• _Problem details_: What is needed is an exact copy of all the data.

• _Records for this exercise_:

- Opening Delimiter -

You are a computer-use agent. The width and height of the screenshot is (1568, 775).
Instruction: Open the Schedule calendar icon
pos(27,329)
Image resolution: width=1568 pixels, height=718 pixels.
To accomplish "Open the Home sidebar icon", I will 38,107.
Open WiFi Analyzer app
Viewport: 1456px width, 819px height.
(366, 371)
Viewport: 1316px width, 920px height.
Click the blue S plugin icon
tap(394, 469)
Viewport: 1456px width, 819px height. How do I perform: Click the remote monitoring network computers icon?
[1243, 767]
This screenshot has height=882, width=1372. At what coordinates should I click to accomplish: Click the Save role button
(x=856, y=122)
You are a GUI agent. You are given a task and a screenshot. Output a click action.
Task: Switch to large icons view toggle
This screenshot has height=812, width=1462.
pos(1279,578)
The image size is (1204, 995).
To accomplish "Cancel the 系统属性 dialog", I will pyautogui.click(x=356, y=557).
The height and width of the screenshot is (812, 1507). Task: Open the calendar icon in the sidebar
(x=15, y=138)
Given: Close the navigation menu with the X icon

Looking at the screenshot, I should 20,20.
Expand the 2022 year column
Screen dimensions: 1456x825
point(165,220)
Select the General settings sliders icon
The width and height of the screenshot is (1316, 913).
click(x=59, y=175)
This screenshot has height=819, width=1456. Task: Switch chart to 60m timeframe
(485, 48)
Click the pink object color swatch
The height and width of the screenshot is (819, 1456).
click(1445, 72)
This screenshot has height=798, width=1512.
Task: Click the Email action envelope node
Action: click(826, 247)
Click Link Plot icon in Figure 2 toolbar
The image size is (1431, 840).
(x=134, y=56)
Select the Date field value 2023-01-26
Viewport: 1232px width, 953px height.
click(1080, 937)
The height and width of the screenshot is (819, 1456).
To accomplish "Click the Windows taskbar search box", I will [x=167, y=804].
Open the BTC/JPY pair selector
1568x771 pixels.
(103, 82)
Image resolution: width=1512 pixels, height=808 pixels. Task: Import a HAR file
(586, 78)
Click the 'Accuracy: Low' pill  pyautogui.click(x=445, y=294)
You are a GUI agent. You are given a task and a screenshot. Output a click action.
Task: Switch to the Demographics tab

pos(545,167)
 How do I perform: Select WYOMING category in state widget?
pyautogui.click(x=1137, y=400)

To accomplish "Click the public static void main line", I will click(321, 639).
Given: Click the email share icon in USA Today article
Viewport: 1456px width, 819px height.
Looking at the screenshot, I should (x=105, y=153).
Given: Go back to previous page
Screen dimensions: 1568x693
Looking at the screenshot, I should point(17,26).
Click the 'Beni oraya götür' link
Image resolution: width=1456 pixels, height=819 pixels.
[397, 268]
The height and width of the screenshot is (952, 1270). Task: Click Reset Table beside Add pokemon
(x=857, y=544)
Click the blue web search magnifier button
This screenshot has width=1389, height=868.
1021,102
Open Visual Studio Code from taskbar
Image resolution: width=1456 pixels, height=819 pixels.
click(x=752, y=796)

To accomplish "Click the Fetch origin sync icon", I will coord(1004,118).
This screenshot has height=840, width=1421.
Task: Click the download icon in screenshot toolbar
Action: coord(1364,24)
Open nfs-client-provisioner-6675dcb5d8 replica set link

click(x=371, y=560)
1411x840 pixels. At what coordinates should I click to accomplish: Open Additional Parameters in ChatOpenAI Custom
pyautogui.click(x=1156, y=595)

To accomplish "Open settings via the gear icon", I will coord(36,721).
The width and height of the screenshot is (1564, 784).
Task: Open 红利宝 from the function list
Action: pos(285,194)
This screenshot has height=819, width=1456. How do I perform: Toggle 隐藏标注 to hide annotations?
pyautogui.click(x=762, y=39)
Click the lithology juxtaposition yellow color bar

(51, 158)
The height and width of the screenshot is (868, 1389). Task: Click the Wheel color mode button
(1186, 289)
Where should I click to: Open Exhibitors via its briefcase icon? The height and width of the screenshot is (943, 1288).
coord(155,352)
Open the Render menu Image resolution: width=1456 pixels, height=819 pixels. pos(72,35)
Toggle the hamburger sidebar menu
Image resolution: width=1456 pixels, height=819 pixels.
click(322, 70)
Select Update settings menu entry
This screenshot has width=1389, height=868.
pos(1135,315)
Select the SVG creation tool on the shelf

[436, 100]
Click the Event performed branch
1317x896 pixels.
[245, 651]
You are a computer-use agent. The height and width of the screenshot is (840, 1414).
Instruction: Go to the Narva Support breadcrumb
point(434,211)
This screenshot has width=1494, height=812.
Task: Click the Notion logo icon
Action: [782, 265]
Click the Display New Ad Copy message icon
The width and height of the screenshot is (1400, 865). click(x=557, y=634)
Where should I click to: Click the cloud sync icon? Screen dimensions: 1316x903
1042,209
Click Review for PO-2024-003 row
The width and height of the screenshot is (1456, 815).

- Closing Delimiter -

• _Answer to this problem_:
You are a computer-use agent. The width and height of the screenshot is (1568, 775).
Instruction: Open the Schedule calendar icon
pos(27,329)
Image resolution: width=1568 pixels, height=718 pixels.
To accomplish "Open the Home sidebar icon", I will 38,107.
Open WiFi Analyzer app
Viewport: 1456px width, 819px height.
(366, 371)
Viewport: 1316px width, 920px height.
Click the blue S plugin icon
tap(394, 469)
Viewport: 1456px width, 819px height. How do I perform: Click the remote monitoring network computers icon?
[1243, 767]
This screenshot has height=882, width=1372. At what coordinates should I click to accomplish: Click the Save role button
(x=856, y=122)
You are a GUI agent. You are given a task and a screenshot. Output a click action.
Task: Switch to large icons view toggle
This screenshot has height=812, width=1462.
pos(1279,578)
The image size is (1204, 995).
To accomplish "Cancel the 系统属性 dialog", I will pyautogui.click(x=356, y=557).
The height and width of the screenshot is (812, 1507). Task: Open the calendar icon in the sidebar
(x=15, y=138)
Given: Close the navigation menu with the X icon

Looking at the screenshot, I should 20,20.
Expand the 2022 year column
Screen dimensions: 1456x825
point(165,220)
Select the General settings sliders icon
The width and height of the screenshot is (1316, 913).
click(x=59, y=175)
This screenshot has height=819, width=1456. Task: Switch chart to 60m timeframe
(485, 48)
Click the pink object color swatch
The height and width of the screenshot is (819, 1456).
click(1445, 72)
This screenshot has height=798, width=1512.
Task: Click the Email action envelope node
Action: click(826, 247)
Click Link Plot icon in Figure 2 toolbar
The image size is (1431, 840).
(x=134, y=56)
Select the Date field value 2023-01-26
Viewport: 1232px width, 953px height.
click(1080, 937)
The height and width of the screenshot is (819, 1456).
To accomplish "Click the Windows taskbar search box", I will [x=167, y=804].
Open the BTC/JPY pair selector
1568x771 pixels.
(103, 82)
Image resolution: width=1512 pixels, height=808 pixels. Task: Import a HAR file
(586, 78)
Click the 'Accuracy: Low' pill  pyautogui.click(x=445, y=294)
You are a GUI agent. You are given a task and a screenshot. Output a click action.
Task: Switch to the Demographics tab

pos(545,167)
 How do I perform: Select WYOMING category in state widget?
pyautogui.click(x=1137, y=400)

To accomplish "Click the public static void main line", I will click(321, 639).
Given: Click the email share icon in USA Today article
Viewport: 1456px width, 819px height.
Looking at the screenshot, I should (x=105, y=153).
Given: Go back to previous page
Screen dimensions: 1568x693
Looking at the screenshot, I should point(17,26).
Click the 'Beni oraya götür' link
Image resolution: width=1456 pixels, height=819 pixels.
[397, 268]
The height and width of the screenshot is (952, 1270). Task: Click Reset Table beside Add pokemon
(x=857, y=544)
Click the blue web search magnifier button
This screenshot has width=1389, height=868.
1021,102
Open Visual Studio Code from taskbar
Image resolution: width=1456 pixels, height=819 pixels.
click(x=752, y=796)

To accomplish "Click the Fetch origin sync icon", I will coord(1004,118).
This screenshot has height=840, width=1421.
Task: Click the download icon in screenshot toolbar
Action: coord(1364,24)
Open nfs-client-provisioner-6675dcb5d8 replica set link

click(x=371, y=560)
1411x840 pixels. At what coordinates should I click to accomplish: Open Additional Parameters in ChatOpenAI Custom
pyautogui.click(x=1156, y=595)

To accomplish "Open settings via the gear icon", I will coord(36,721).
The width and height of the screenshot is (1564, 784).
Task: Open 红利宝 from the function list
Action: pos(285,194)
This screenshot has height=819, width=1456. How do I perform: Toggle 隐藏标注 to hide annotations?
pyautogui.click(x=762, y=39)
Click the lithology juxtaposition yellow color bar

(51, 158)
The height and width of the screenshot is (868, 1389). Task: Click the Wheel color mode button
(1186, 289)
Where should I click to: Open Exhibitors via its briefcase icon? The height and width of the screenshot is (943, 1288).
coord(155,352)
Open the Render menu Image resolution: width=1456 pixels, height=819 pixels. pos(72,35)
Toggle the hamburger sidebar menu
Image resolution: width=1456 pixels, height=819 pixels.
click(322, 70)
Select Update settings menu entry
This screenshot has width=1389, height=868.
pos(1135,315)
Select the SVG creation tool on the shelf

[436, 100]
Click the Event performed branch
1317x896 pixels.
[245, 651]
You are a computer-use agent. The height and width of the screenshot is (840, 1414).
Instruction: Go to the Narva Support breadcrumb
point(434,211)
This screenshot has width=1494, height=812.
Task: Click the Notion logo icon
Action: [782, 265]
Click the Display New Ad Copy message icon
The width and height of the screenshot is (1400, 865). click(x=557, y=634)
Where should I click to: Click the cloud sync icon? Screen dimensions: 1316x903
1042,209
Click Review for PO-2024-003 row
The width and height of the screenshot is (1456, 815).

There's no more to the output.